**EXERCISE REQUIREMENTS:**
Of the material below, the lines to be retyped are those from the line containing "Pistokkaat (1221, 714)" through the line containing "Kaikki tossut (978, 714)", inclusive; reproduce them exactly.

**DATA TO USE:**

- - - - -

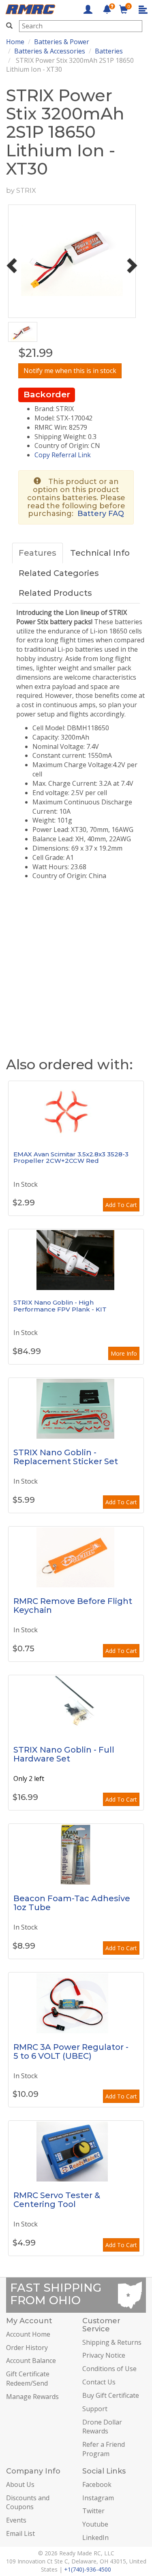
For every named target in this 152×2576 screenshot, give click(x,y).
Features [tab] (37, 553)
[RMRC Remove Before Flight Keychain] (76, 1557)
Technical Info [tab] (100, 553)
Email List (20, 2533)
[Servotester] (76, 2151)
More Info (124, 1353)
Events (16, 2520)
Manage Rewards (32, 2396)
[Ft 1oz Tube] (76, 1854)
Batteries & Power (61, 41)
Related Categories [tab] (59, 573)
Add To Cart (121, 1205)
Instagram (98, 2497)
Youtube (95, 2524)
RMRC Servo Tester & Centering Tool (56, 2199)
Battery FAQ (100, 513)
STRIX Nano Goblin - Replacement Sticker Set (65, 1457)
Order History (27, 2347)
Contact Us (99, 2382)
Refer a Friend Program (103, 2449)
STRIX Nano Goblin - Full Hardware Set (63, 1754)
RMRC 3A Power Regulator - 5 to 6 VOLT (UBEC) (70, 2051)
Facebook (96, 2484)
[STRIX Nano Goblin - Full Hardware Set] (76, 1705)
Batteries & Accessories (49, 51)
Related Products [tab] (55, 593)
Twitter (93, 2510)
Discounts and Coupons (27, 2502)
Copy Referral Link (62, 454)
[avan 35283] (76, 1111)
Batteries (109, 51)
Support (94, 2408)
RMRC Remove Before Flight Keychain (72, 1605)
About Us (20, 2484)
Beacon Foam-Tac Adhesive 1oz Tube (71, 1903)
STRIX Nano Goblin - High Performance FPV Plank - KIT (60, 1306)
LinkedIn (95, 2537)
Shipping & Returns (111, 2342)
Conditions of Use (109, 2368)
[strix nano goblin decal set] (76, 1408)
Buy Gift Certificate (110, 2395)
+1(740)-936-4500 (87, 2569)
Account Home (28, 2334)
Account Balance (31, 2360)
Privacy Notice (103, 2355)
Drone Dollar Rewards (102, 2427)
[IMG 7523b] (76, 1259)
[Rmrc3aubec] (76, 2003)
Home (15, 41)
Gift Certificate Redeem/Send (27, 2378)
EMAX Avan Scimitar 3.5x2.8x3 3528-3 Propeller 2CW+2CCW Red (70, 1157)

- - - - -

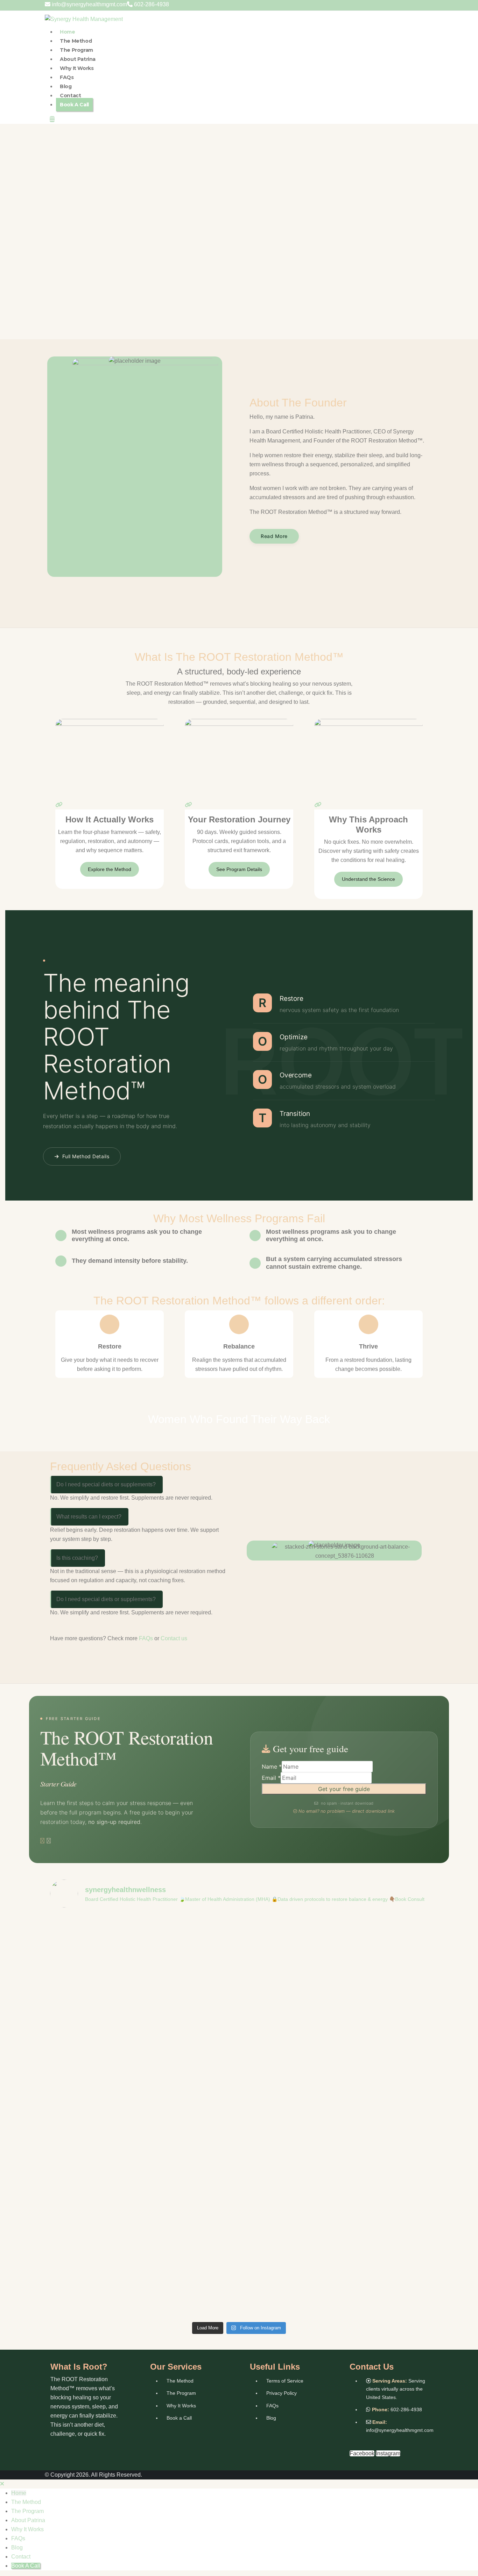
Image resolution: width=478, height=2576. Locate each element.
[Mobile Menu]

- - - - -

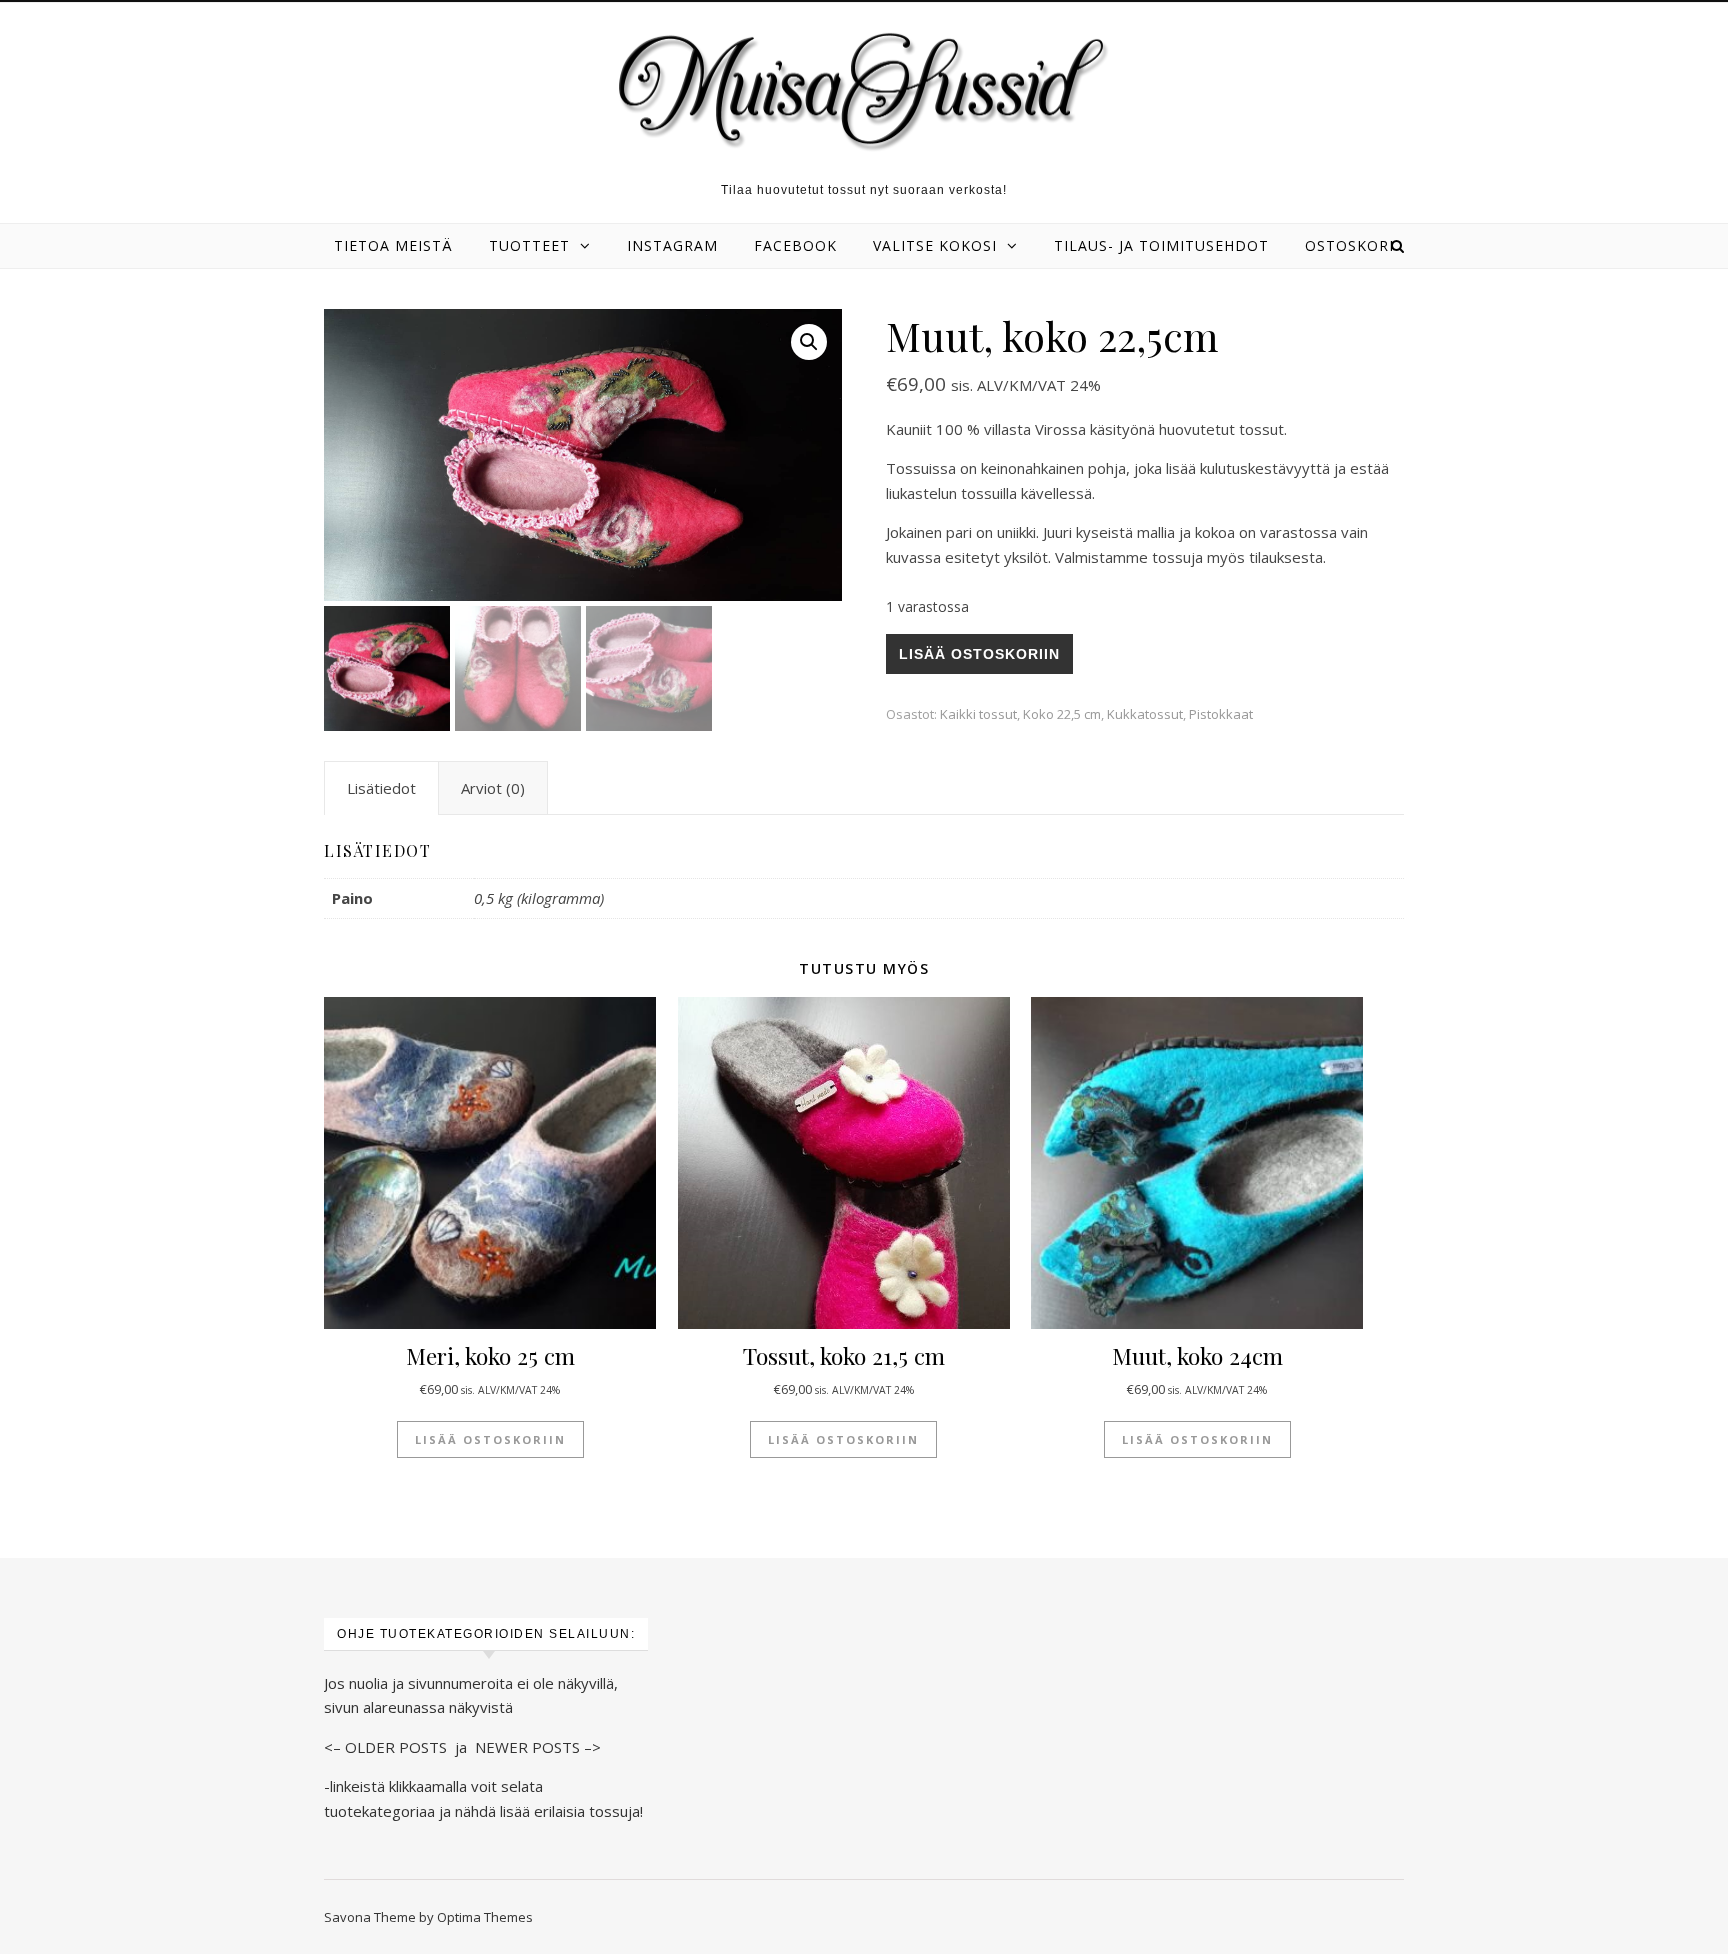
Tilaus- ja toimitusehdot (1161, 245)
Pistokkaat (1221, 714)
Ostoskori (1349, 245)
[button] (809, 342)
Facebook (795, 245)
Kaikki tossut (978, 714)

- - - - -

**RESPONSE:**
Pistokkaat (1221, 714)
Ostoskori (1349, 245)
[button] (809, 342)
Facebook (795, 245)
Kaikki tossut (978, 714)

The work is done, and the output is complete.